=== Problem requirements ===
What you should end up with is an exact copy of the lines from the one holding "Screen dimensions: 825x495" through the last line of the entries below, both included, and nothing else; leave every picture out.

=== Available data ===
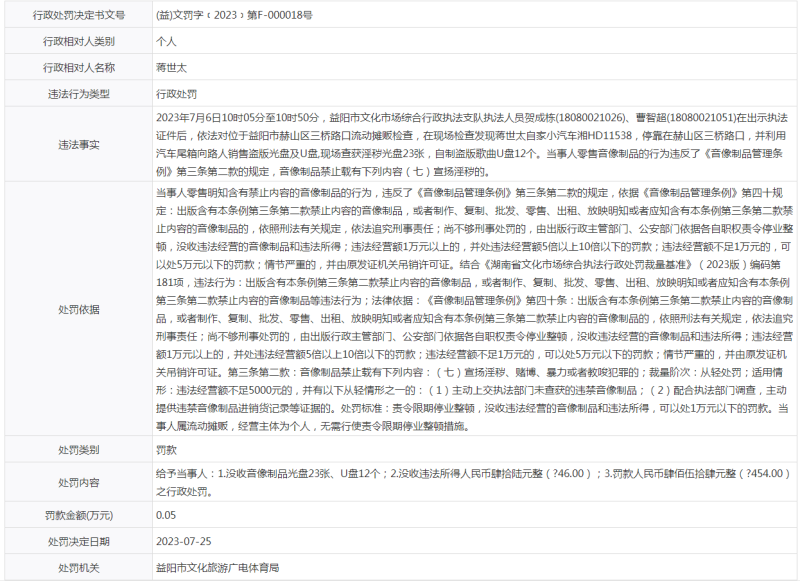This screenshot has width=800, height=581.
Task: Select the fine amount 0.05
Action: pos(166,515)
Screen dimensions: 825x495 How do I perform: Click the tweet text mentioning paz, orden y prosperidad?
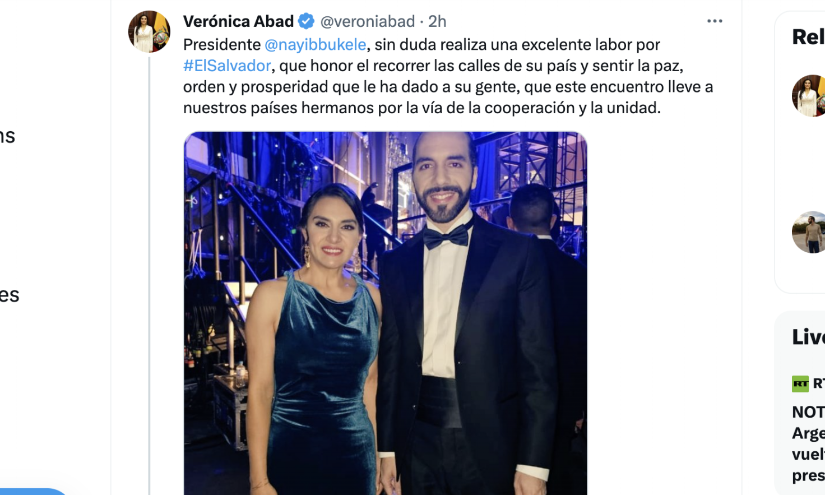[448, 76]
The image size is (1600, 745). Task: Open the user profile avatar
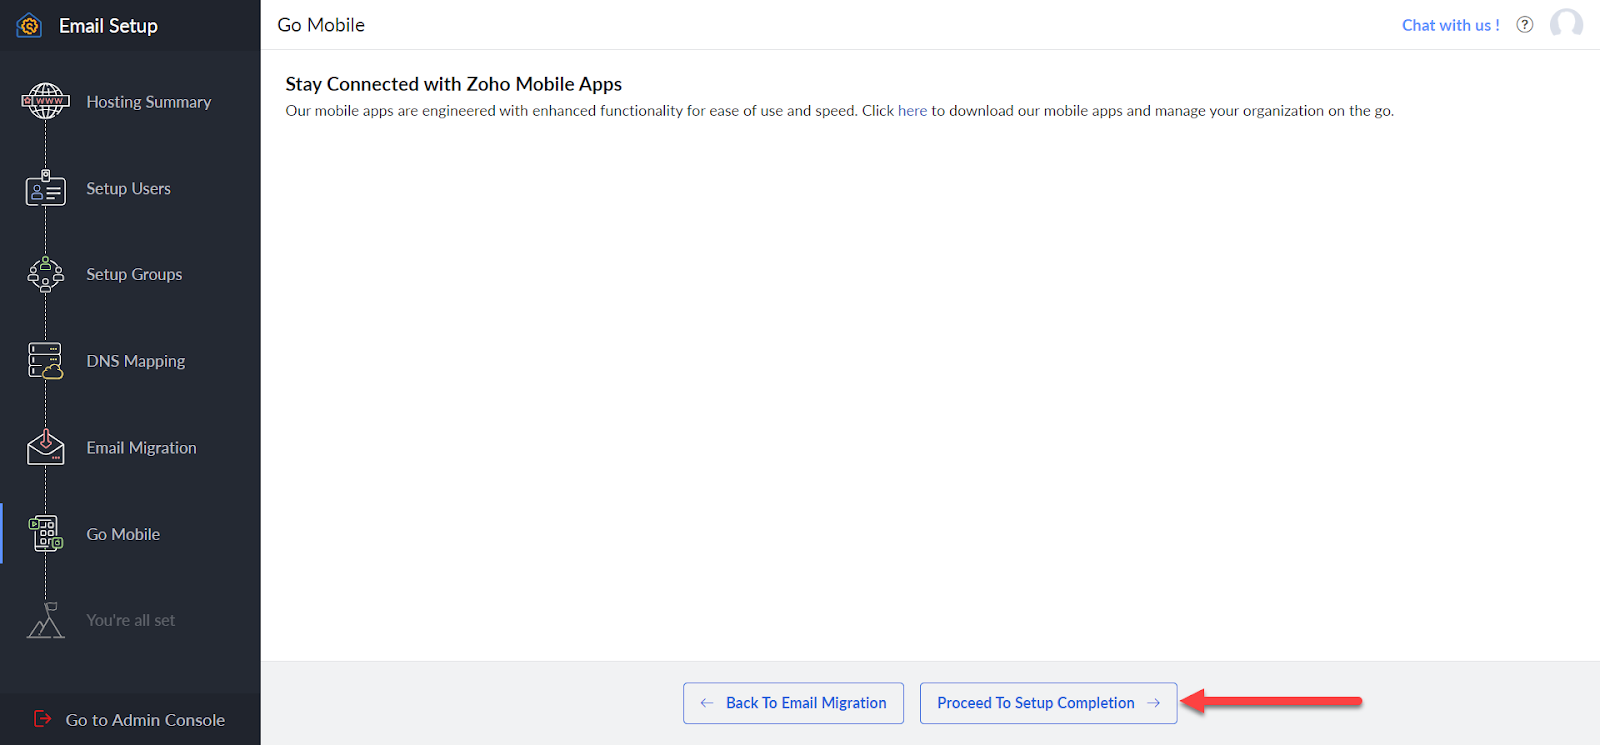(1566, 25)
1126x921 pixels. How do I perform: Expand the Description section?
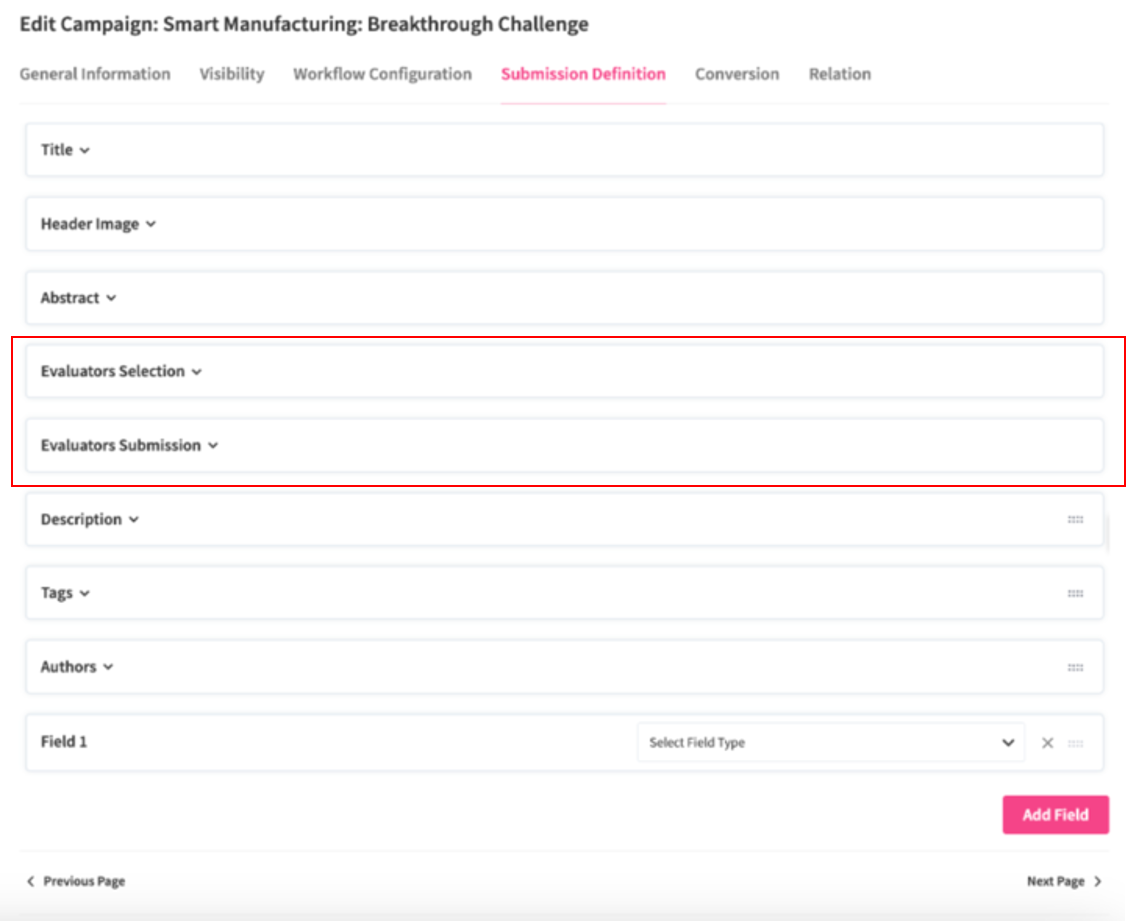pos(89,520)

=== Your response ===
Screen dimensions: 825x495 How do I perform: Click the tweet text mentioning paz, orden y prosperidad?
[448, 76]
The image size is (1600, 745). Task: Open the user profile avatar
(1566, 25)
1126x921 pixels. How do I perform: Expand the Description section?
pos(89,520)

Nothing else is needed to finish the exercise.